• Mon
  • Sep 15, 2014
  • Updated: 1:15pm
NewsChina

Taiwanese painter keeps up movie-poster tradition

PUBLISHED : Wednesday, 11 September, 2013, 4:16pm
UPDATED : Wednesday, 11 September, 2013, 4:16pm
 

In this day of multiplexes and 3-D projection, the Chuan Mei theatre in the southern Taiwanese city of Tainan is a reminder of the way movie-going used to be.

Instead of computer-generated tickets and plush-sofa-like seats, patrons are given hand-stamped pieces of paper indicating the time of their performance and seated on simple metal chairs.

But the theatre’s most eye-catching pieces of nostalgia hang above the entrance: Hand-painted movie posters, three metres square, illustrate the daily bill of fare.

The oil paintings are the life’s work of 61-year-old Yan Jhen-fa, the last practitioner of this once-popular art form in Taiwan.

On a recent weekday morning, Yan was sitting in his makeshift studio on the sidewalk in front of the theatre, working on an action-packed poster advertising the apocalyptic blockbuster World War Z.
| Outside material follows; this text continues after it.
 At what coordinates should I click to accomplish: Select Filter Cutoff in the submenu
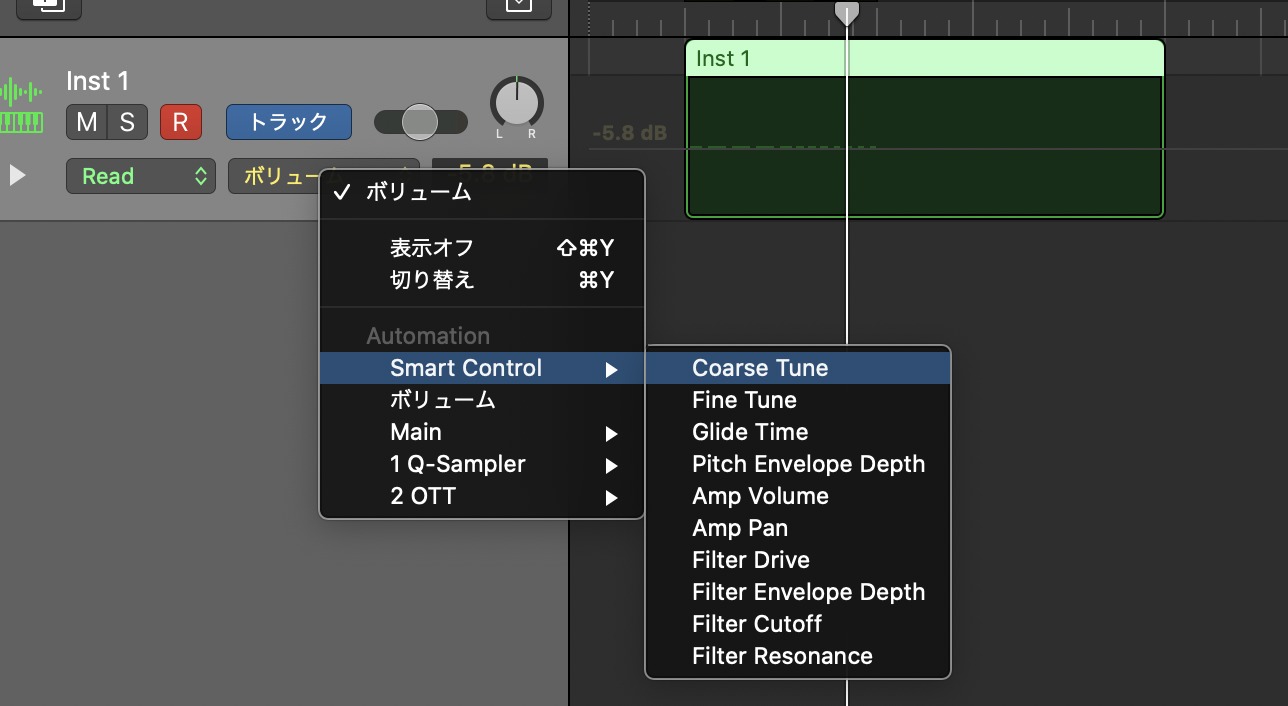pos(757,624)
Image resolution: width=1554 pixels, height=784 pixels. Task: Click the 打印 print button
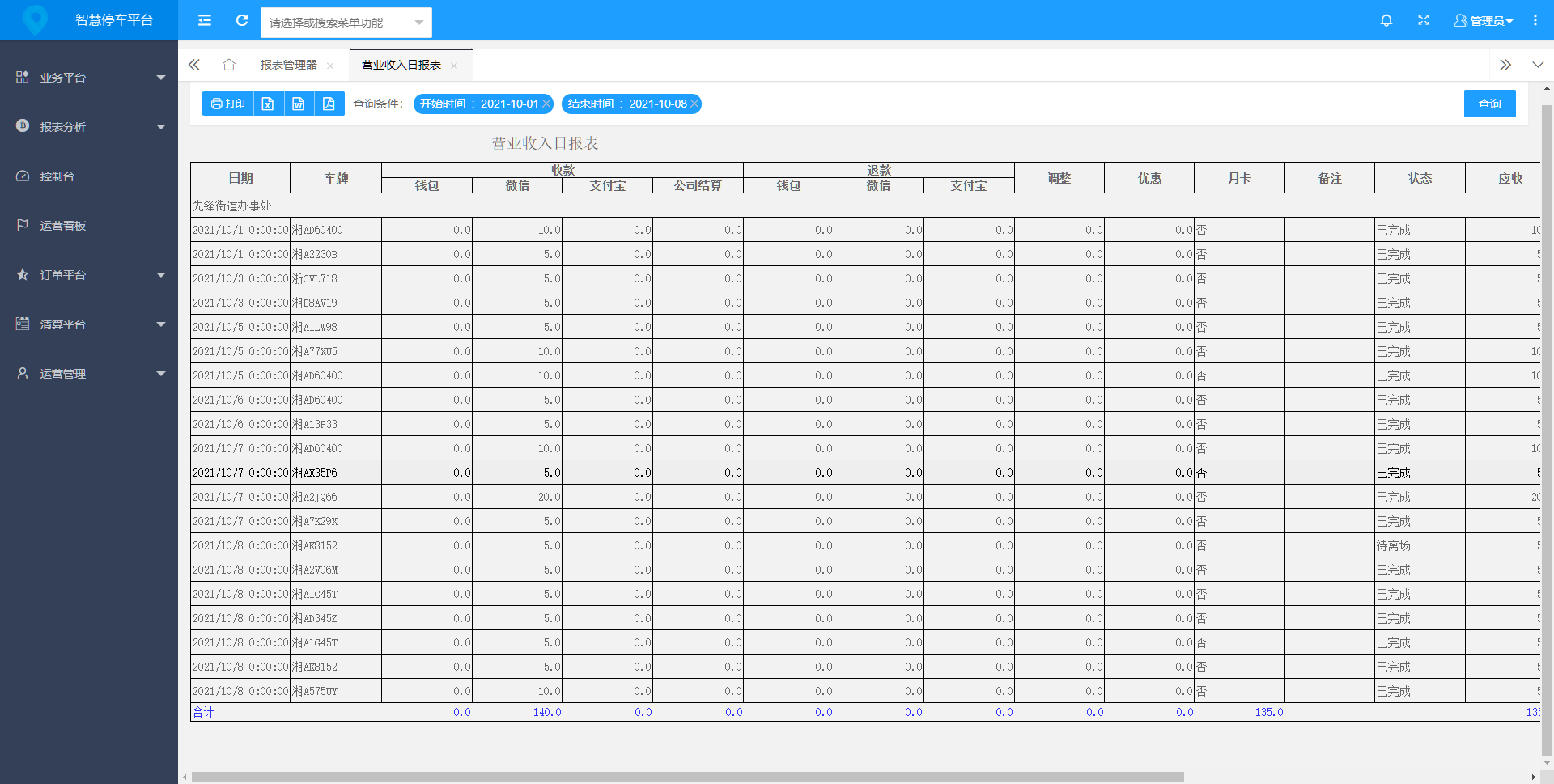227,104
“The key is you have to recognise the special features of the person,” he explains, taking time off from his painstaking rendering of megastar Brad Pitt, the film’s leading man. “We have to enlarge the painting from a smaller original, so you have to know how to scale the picture first.”
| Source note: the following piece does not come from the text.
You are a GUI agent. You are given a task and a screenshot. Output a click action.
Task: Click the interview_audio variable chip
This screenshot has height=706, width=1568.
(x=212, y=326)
Theatre owner Wu Jun-cheng acknowledges that by using Yan to make the posters, he is bucking the trend of modernity. But he says it’s well worth it for him to pay Yan NT$20,000 (HK$5,207) a month to produce two or three posters per week.

“We think the oil paintings give our theatre a certain atmosphere,” he says. “And because Mr Yan can paint so well, we don’t want to give that up.”
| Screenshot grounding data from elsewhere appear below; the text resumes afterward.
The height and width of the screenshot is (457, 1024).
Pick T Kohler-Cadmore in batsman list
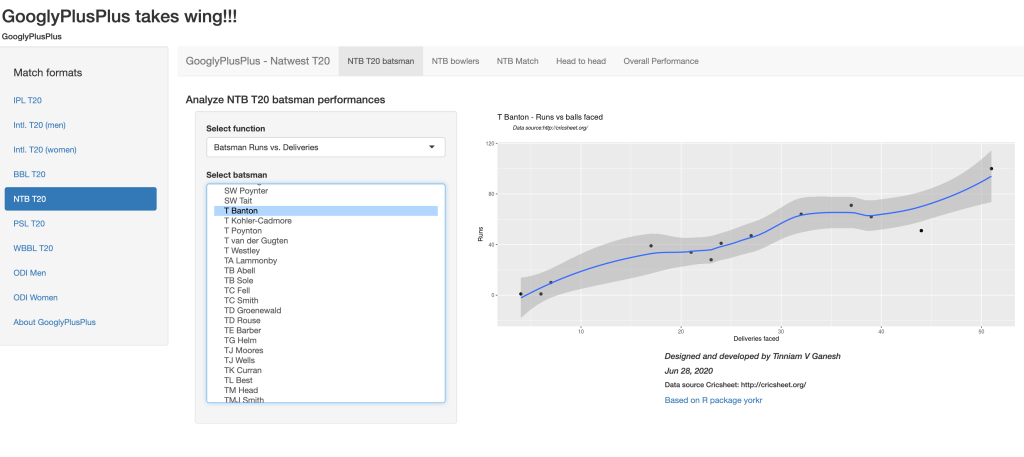258,221
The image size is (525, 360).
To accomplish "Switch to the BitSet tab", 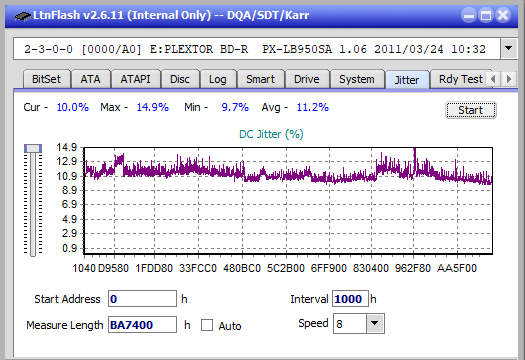I will 47,79.
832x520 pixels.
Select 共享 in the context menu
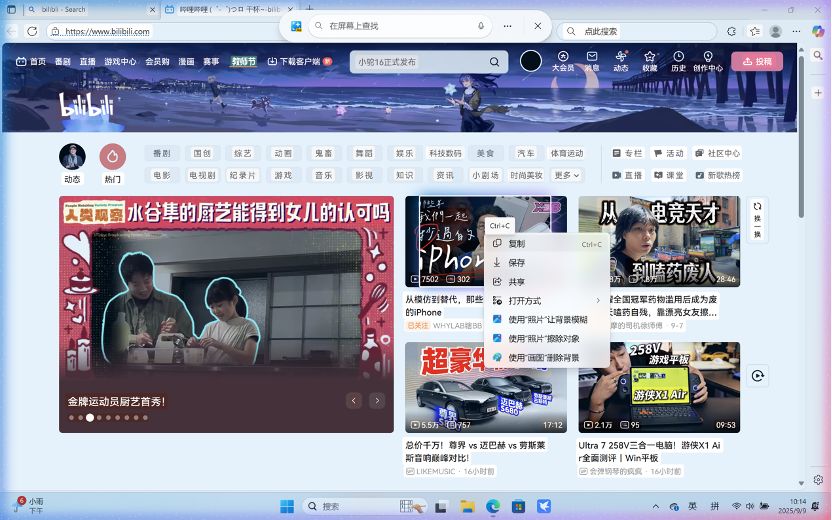click(516, 282)
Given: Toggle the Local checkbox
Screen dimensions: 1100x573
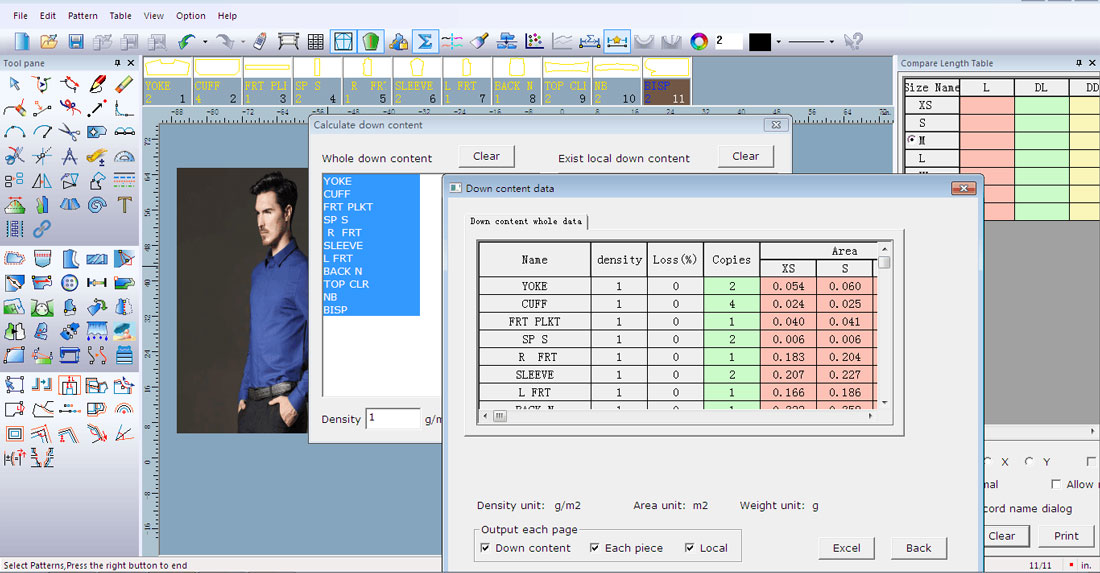Looking at the screenshot, I should [x=689, y=548].
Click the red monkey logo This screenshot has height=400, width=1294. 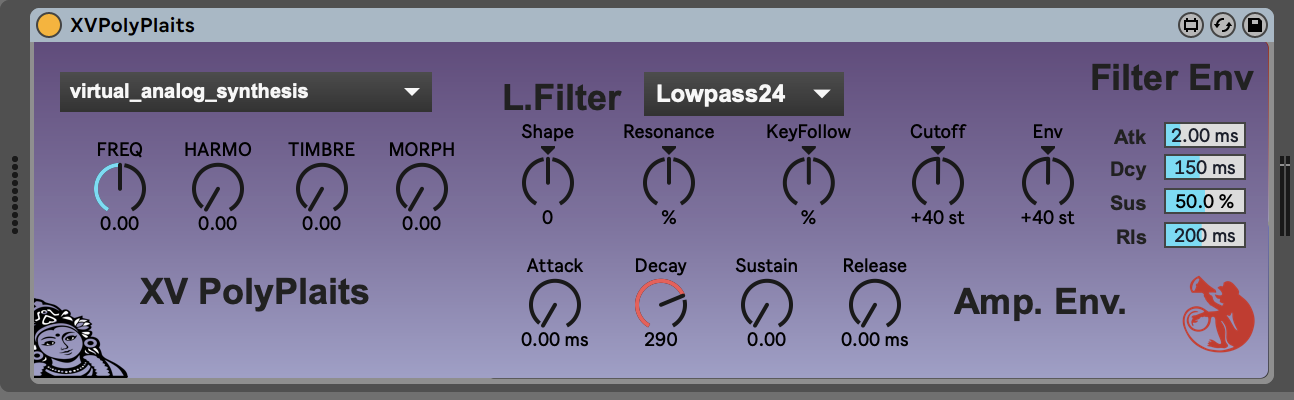point(1212,314)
To patrons, the posters and the theatre’s overall simplicity are welcome throwbacks to an era they remember happily.

“I take my children here so they can experience the old movie theatre atmosphere,” said Carey Chen. “Of course, there are other movie theatres with better interior designs, but the tickets are more expensive and there is no sentimental feeling about it.”

In recent months Yan and his posters have begun to attract considerable interest throughout Tainan, Taiwan’s oldest city. He now holds weekend painting classes, attended by as many as 40 students.

But reflecting on a career that spans some 40 years, he doubts that any of them will follow in his footsteps and become full-time painters of movie poster art.

“It’s hard work and requires lots of patience,” he explains. “Still, I am happy to spread my love of painting to more and more people.”